Les délégués de l'Armée de libération nationale (ELN) avaient exprimé mercredi leur intention de négocier la paix avec le gouvernement du président Ivan Duque, dans un message transmis à l'ONU, au Vatican et au Comité international de la Croix-Rouge (CICR).

"Notre devoir est de continuer à chercher le règlement politique du conflit", avait assuré la dernière guérilla du continent américain dans ce texte, présenté au cours d'une conférence de presse à La Havane, siège des pourparlers initiés en février 2017 sous le précédent gouvernement de l'ex-président centriste Juan Manuel Santos (2010-2018).

Ivan Duque, qui est soutenu par la droite dure et a pris ses fonctions en août 2018, avait posé de strictes conditions pour poursuivre les négociations et avait finalement interrompu le processus après l'attentat à la voiture piégée qui, en janvier, a tué 22 élèves de l'école de police de Bogota, outre l'auteur de l'attaque.

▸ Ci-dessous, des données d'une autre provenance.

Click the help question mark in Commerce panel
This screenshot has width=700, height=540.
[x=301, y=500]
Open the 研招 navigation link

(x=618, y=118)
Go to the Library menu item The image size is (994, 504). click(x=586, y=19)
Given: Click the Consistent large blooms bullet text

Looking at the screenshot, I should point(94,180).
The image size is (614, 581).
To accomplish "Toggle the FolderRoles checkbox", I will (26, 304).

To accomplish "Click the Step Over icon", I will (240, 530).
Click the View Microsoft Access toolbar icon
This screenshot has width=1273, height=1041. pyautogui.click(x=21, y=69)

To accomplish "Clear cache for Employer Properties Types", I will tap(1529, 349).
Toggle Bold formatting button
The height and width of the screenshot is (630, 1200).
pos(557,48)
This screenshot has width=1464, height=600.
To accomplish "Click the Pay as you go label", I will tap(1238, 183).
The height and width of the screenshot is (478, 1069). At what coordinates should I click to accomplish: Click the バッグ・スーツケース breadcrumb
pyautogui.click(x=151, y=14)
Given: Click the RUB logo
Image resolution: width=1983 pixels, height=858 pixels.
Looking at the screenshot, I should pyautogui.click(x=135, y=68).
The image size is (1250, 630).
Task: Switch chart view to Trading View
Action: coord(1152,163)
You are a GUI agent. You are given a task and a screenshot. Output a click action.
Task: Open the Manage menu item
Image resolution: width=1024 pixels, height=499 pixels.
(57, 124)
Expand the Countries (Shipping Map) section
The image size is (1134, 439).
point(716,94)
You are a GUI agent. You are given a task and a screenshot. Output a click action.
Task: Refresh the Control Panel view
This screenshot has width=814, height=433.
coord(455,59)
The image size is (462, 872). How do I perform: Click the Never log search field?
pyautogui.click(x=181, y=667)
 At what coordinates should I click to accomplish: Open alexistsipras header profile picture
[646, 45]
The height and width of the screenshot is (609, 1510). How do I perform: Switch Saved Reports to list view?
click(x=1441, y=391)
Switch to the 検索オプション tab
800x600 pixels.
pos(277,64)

Miguel Ceballos a réitéré que la "porte du dialogue" ne s'ouvrira que lorsque l'ELN montrera sa "réelle volonté de ne pas poursuivre ses activités criminelles". "Alors nous nous assoirons et regarderons comment nous pouvons avancer", a-t-il ajouté.

Le gouvernement exige la libération préalable de tous les otages de l'ELN et la suspension de ses "activités criminelles", dont les fréquents attentats contre des infrastructures pétrolières.

Selon des estimations officielles, la guérilla retient 12 otages pour la libération desquels elle exige le paiement d'importantes rançons.

Le Haut commissaire pour la paix a en outre condamné l'"utilisation" d'enfants dans des vidéos publiées par l'ELN à l'occasion du 55e anniversaire de son soulèvement, dénonçant "un crime de guerre".

Apparue en 1964 et reconnue comme la dernière guérilla du pays, depuis la signature fin 2016 de l'accord de paix avec l'ex-rébellion marxiste des Forces armées révolutionnaires de Colombie (Farc), l'ELN compte environ 2.300 combattants et un vaste réseau de soutien dans les zones urbaines.

Inspirée des idées du révolutionnaire Ernesto "Che" Guevara, elle opère dans 10% des municipalités colombiennes, essentiellement à la frontière du Venezuela et sur la côte Pacifique, selon des chercheurs indépendants.